Spring Lawn Clean Up

A bit of early spring maintenance will help you get your yard ready for the growing spurts to come.

Clean up season

Some early spring cleanup tasks are excellent chores during March in our area. As the weather warms prune away winter-killed branches to make room for new growth. Prune back spent perennials and remove dead annuals if you didn't get around to it last fall. March is a good time go over your yard and see if it's time to thin out congested beds and do some transplanting to fill in other bare beds or maybe create a new one.

A 4 Step Spring Lawn Checklist​
1. Shrubs & Trees

Prune away dead, suffocating, and damaged branches. Where tree or shrub branches have been damaged by cold and wind, prune back just beyond the scarred area. Tip -  use a handsaw or small power saw for any branches larger than half an inch round. Prune away off shoots in some areas after shaping to allow the air and sunlight to penetrate the shrub's middle area. Trim summer flowering shrubs including roses, before buds start to bulge, but wait to prune spring bloomers, like forsythia, after they have produced flowers.

[Supplied information]
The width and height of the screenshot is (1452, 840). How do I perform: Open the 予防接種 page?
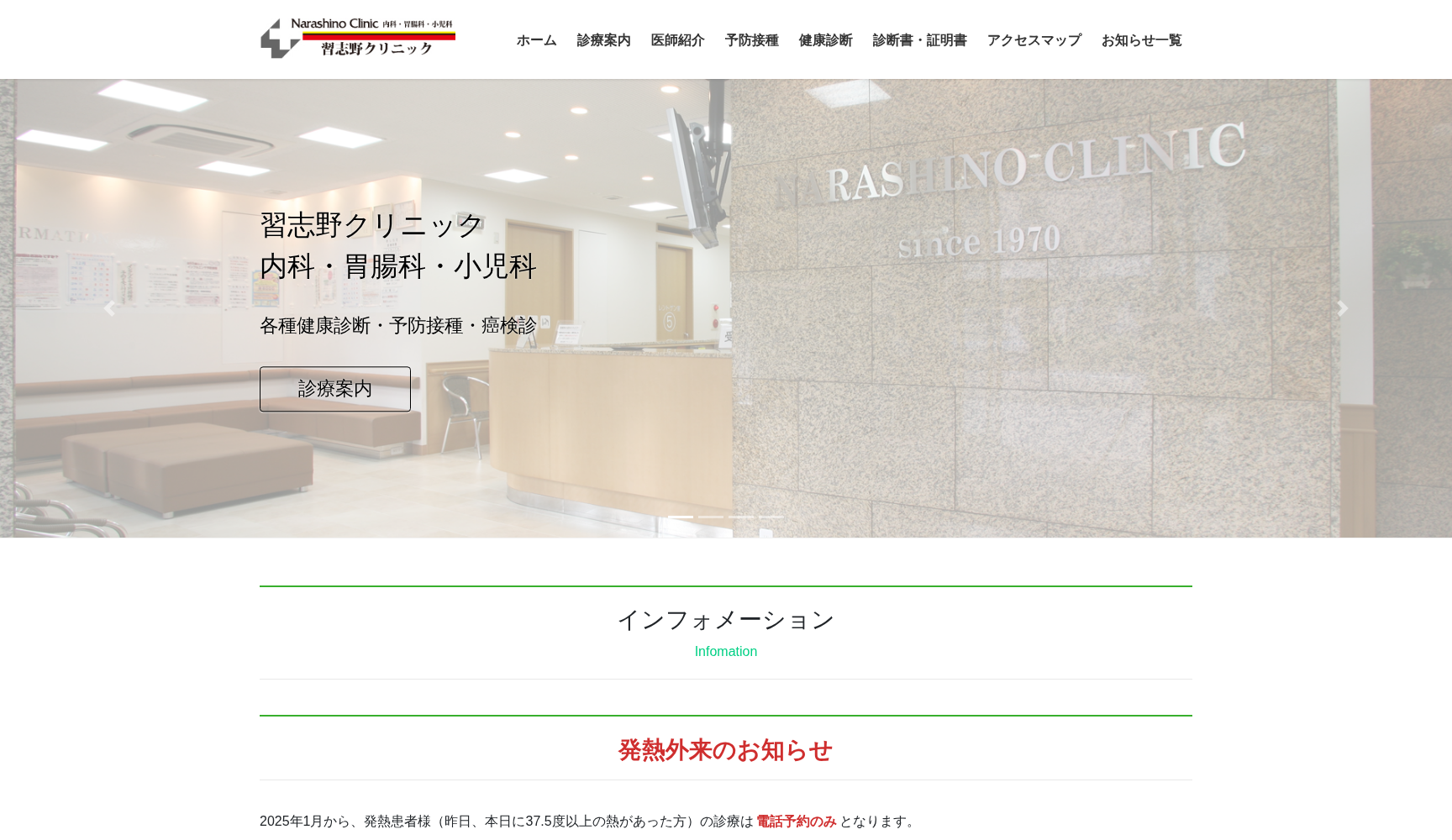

[Parts of the exercise]
[1] Answer these about the spring lawn cleanup article, one line each:
(a) Which month does the article call a good time for early spring cleanup chores?
(b) What tools does it suggest for branches larger than half an inch round?
(c) When should spring bloomers such as forsythia be pruned?
[2] Repeat part of the spring lawn cleanup article word for word, beginning at the words "Spring Lawn Clean" and stopping after "create a new one.".
[3] Carry on the spring lawn cleanup article from its last sentence.

[The results]
[1]
(a) March.
(b) A handsaw or small power saw.
(c) After they have produced flowers.

[2]
Spring Lawn Clean Up

A bit of early spring maintenance will help you get your yard ready for the growing spurts to come.

Clean up season

Some early spring cleanup tasks are excellent chores during March in our area. As the weather warms prune away winter-killed branches to make room for new growth. Prune back spent perennials and remove dead annuals if you didn't get around to it last fall. March is a good time go over your yard and see if it's time to thin out congested beds and do some transplanting to fill in other bare beds or maybe create a new one.

[3]
2. Perennials and Grasses

Trim down and divide perennials as required. Cut flowering perennials to a height of four to six inches and ornamental grasses to two to three inches. This allows new growth to strong shoots. Dig up perennials, such as daylilies & hostas, to thin overcrowded beds; divide, leaving at least three stems per new plant, and relocate them to fill in other gaps. Cut back winter damaged rose canes to one inch below the darkened area. For climbing plants, keep newer green stems and remove the older woody ones; tidy them up by rounding the canes horizontally and pointing the buds down. Use jute string or soft hook and loop fasteners to hold canes in place. A set of sharp hand pruners will make a cleaner cut on both dead and live foliage.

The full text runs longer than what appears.